Assignment:
An exact copy is required of every line from the one with "This screenshot has" through the end of the data below, and the pictures must stay out of it.

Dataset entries
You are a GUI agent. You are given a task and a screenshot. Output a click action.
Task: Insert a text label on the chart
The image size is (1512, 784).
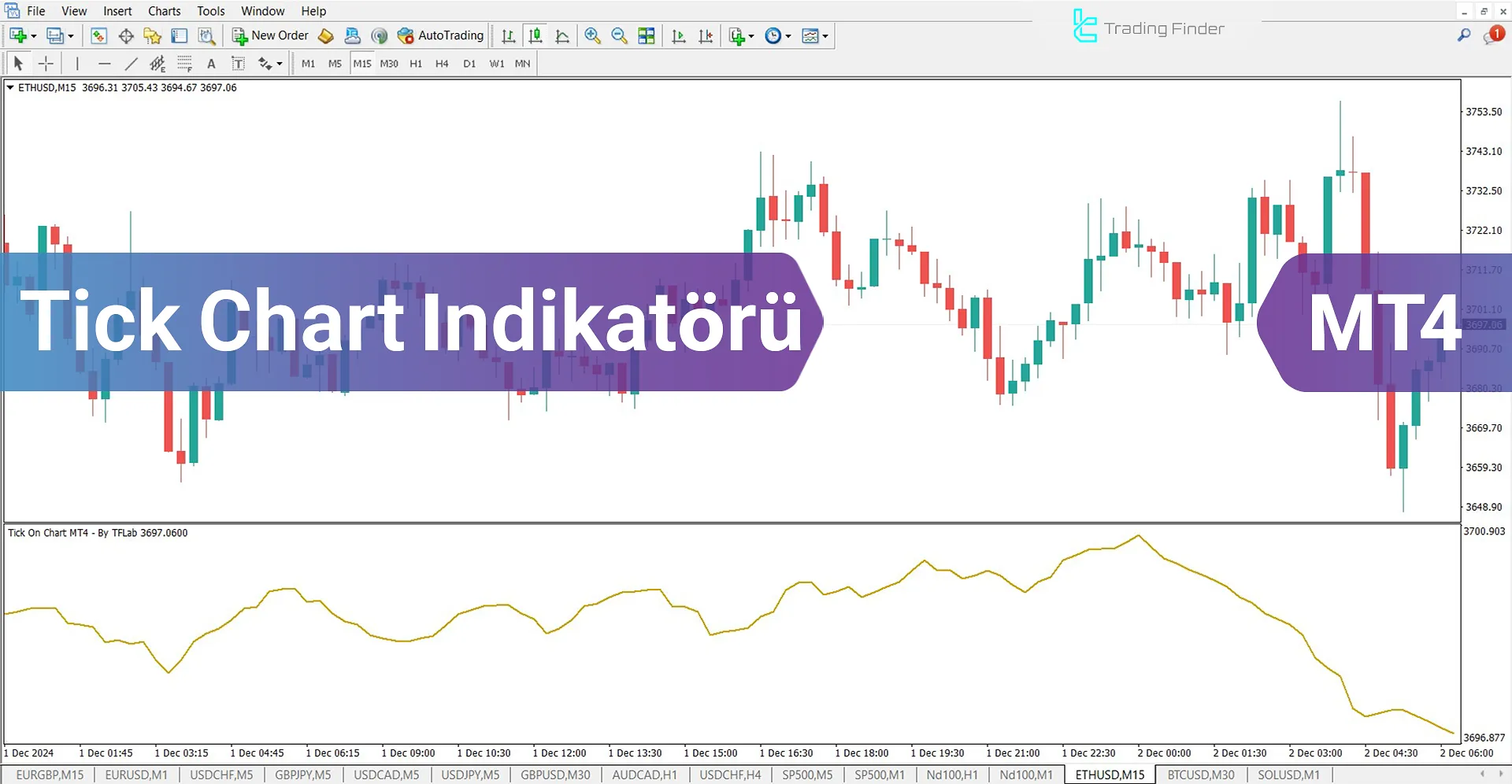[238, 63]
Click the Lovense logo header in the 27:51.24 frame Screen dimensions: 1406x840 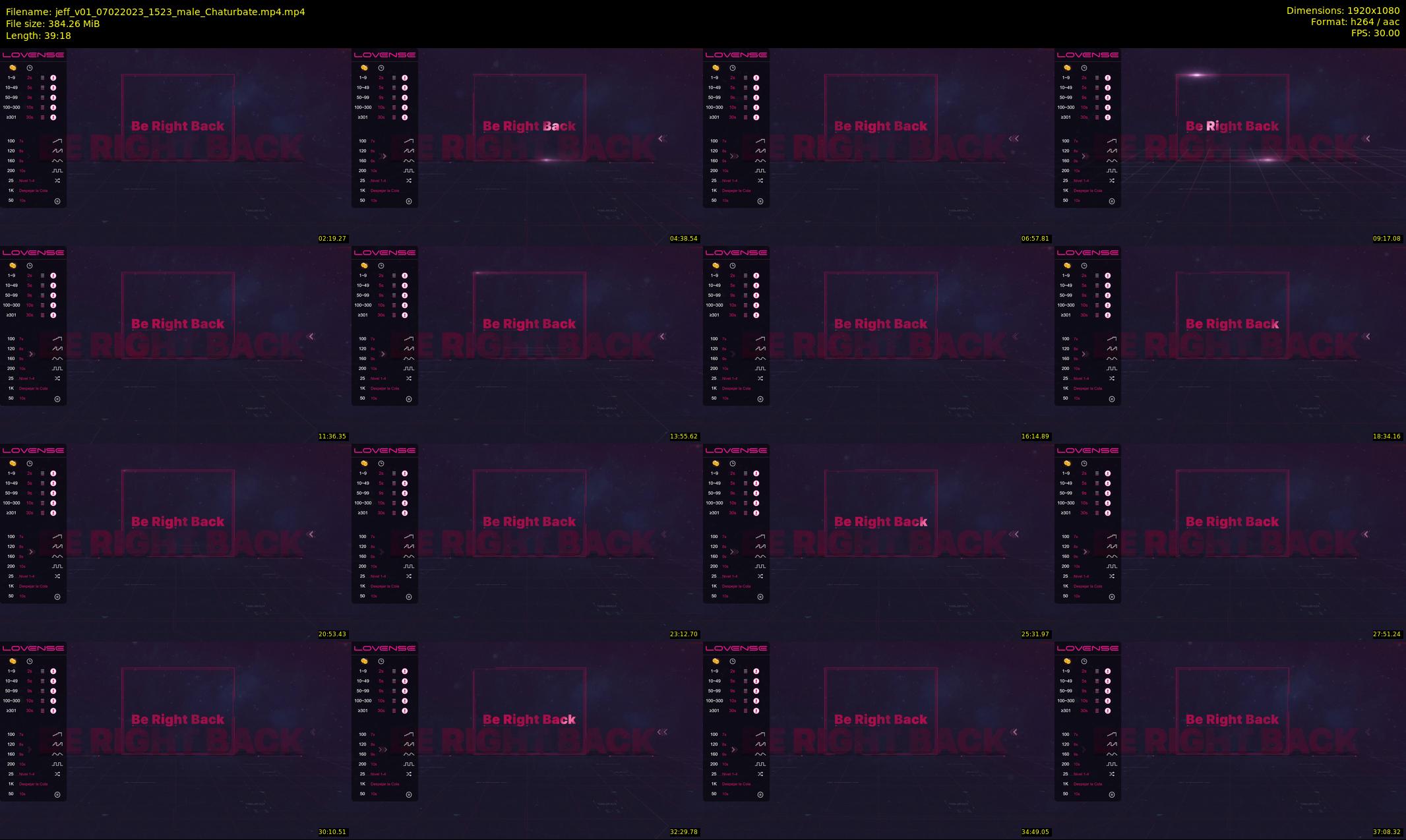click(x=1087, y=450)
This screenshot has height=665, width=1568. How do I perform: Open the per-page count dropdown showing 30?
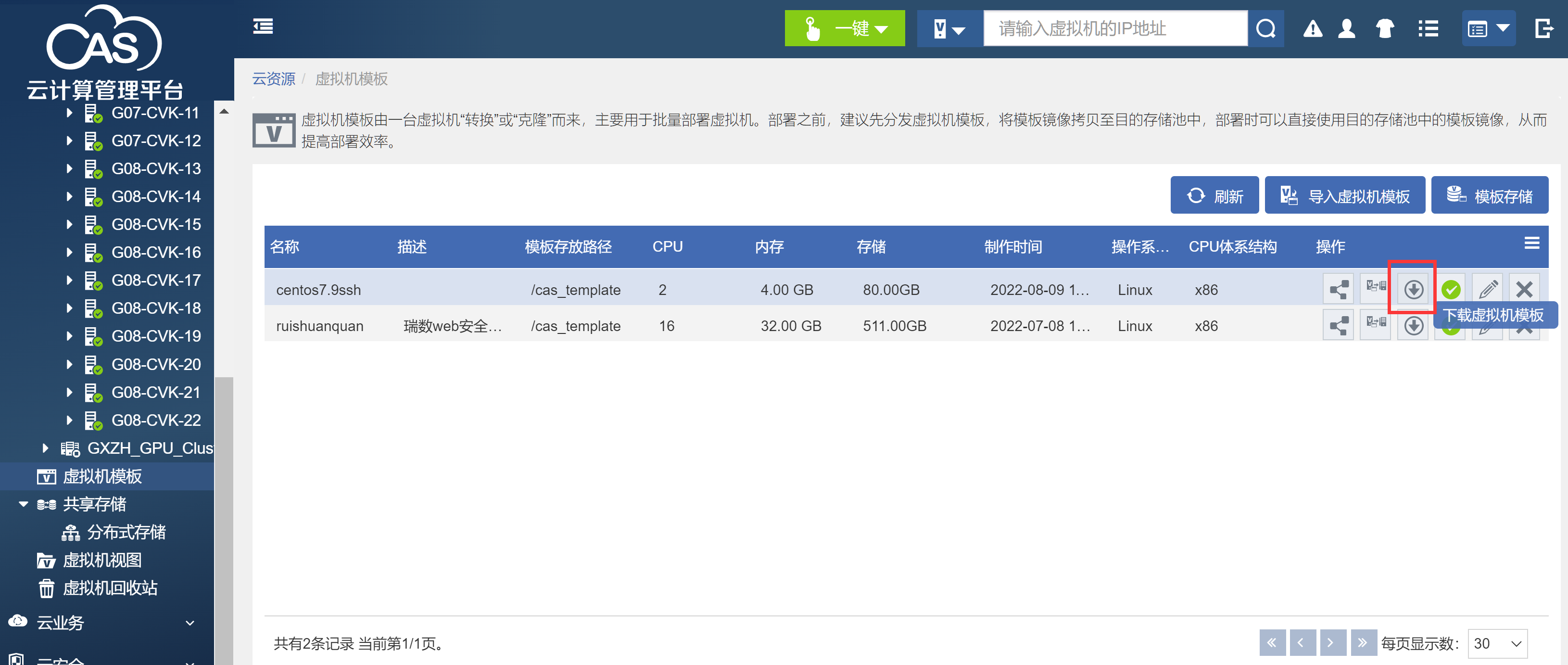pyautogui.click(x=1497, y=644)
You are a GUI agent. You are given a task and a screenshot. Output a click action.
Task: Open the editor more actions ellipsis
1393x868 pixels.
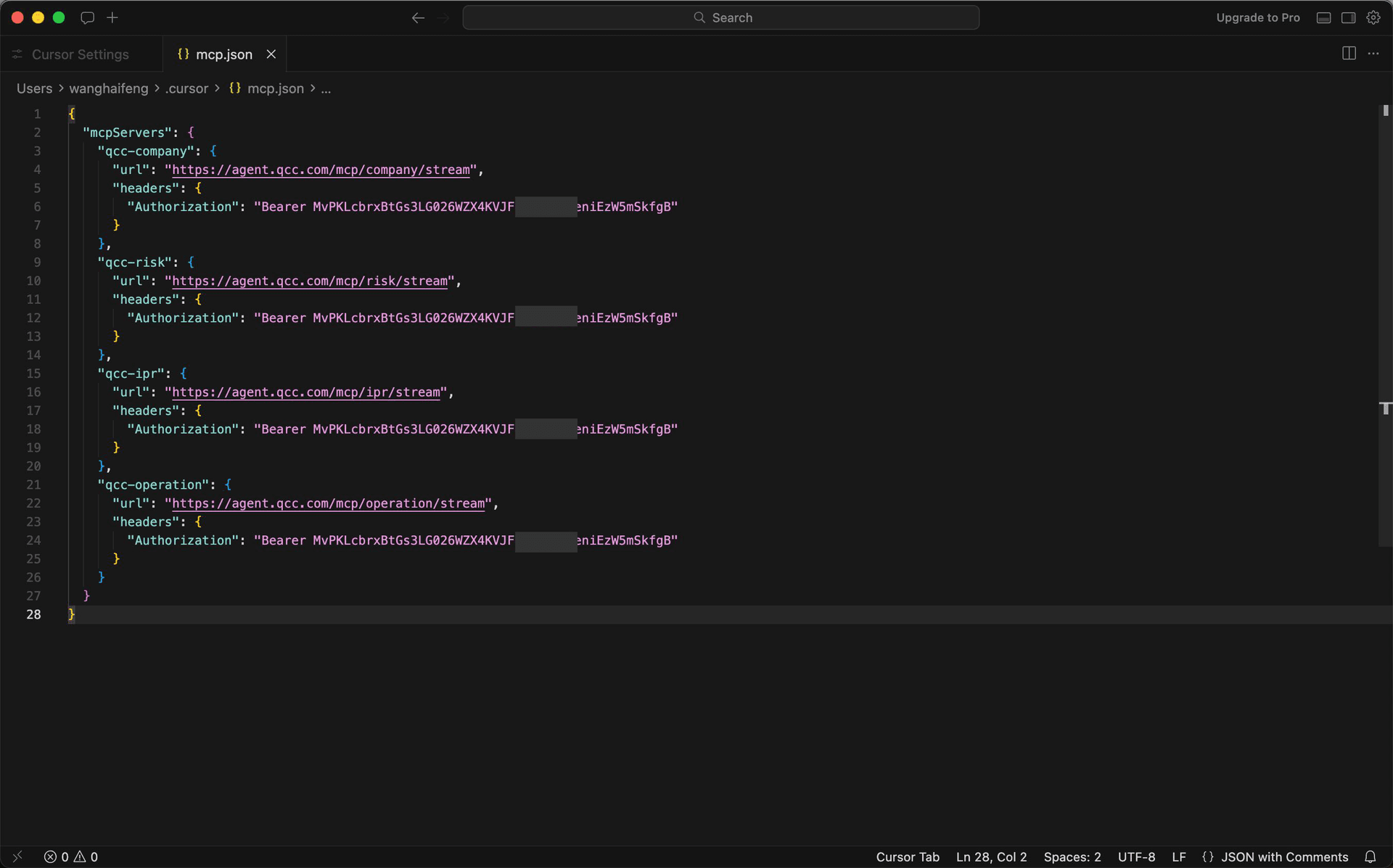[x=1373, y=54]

Output for this exercise:
This screenshot has height=665, width=1568. How do I perform: Open the per-page count dropdown showing 30?
pyautogui.click(x=1497, y=644)
You are a GUI agent. You are given a task and a screenshot. Output a click action.
Task: Open the editor more actions ellipsis
1393x868 pixels.
[x=1373, y=54]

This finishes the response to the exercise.